## [Consegna]
Secondo il brano di testo, in quali dibattiti si è fatta sentire quest'America nel corso dell'estate?

C’è un’America vecchia, bianca, ignorante, spaventata (e non di rado armata) che, nella vittoria di Obama, vede soltanto la fine del proprio mondo e dei propri valori. Per quest’America non esiste, oltre la dura (e per gli altri ovvia) realtà dei fatti , che un’unica verità: il paese è ormai nelle mani d’un governo “socialista” (o nazionalsocialista) pronto ad impadronirsi della tua libertà e della tua vita. Quest’America si è, nel corso dell’estate, fatta sentire – a insulti e grida – nei dibattiti sulla riforma sanitaria. Vediamo come….

## [Contenuto dei dati]

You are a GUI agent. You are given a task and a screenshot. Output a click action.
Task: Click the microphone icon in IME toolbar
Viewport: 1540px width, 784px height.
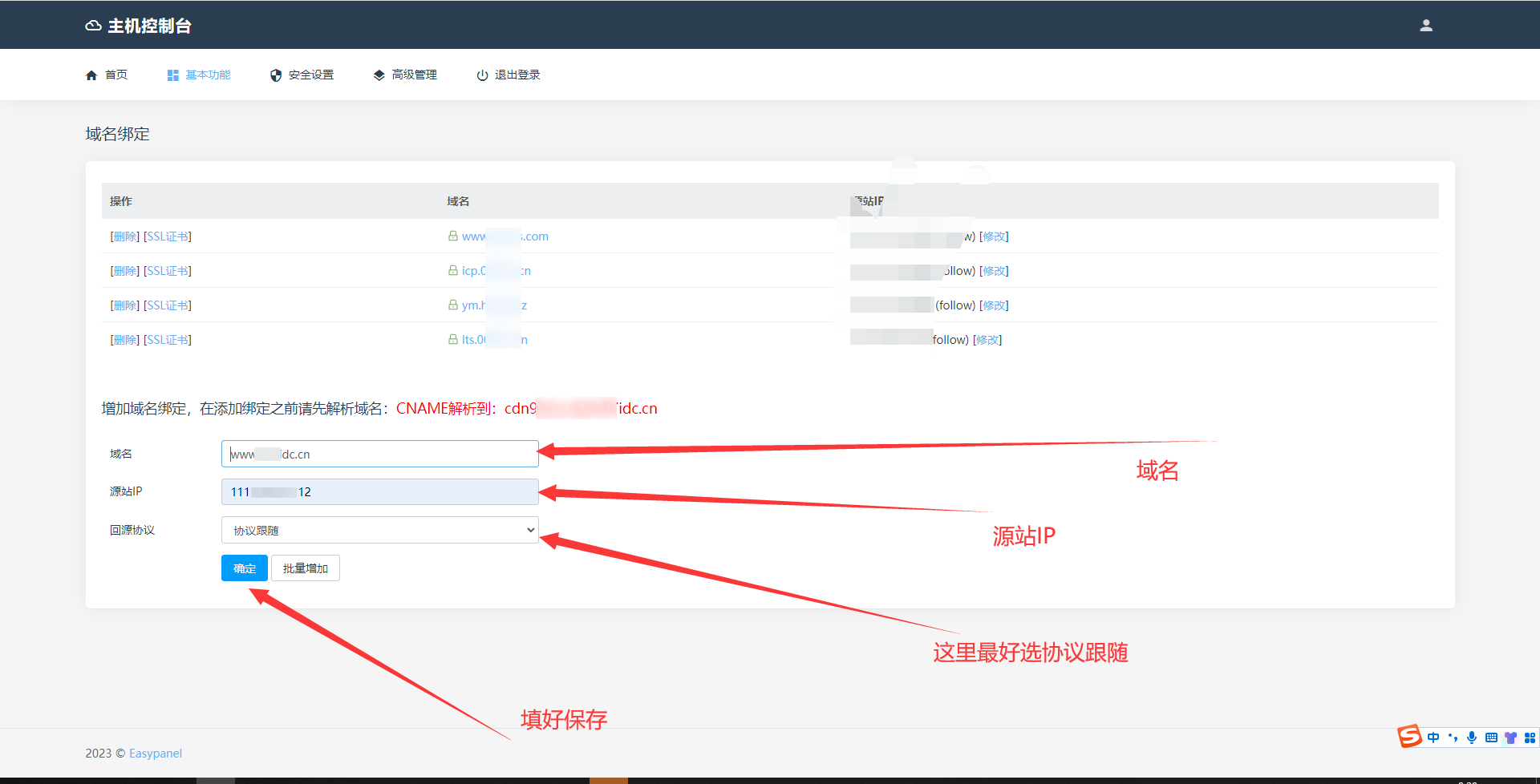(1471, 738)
* * *
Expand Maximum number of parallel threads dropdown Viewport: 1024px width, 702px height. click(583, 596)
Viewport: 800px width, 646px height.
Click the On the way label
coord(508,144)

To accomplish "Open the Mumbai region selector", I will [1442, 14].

## [Risposta scritta]
Nei dibattiti sulla riforma sanitaria.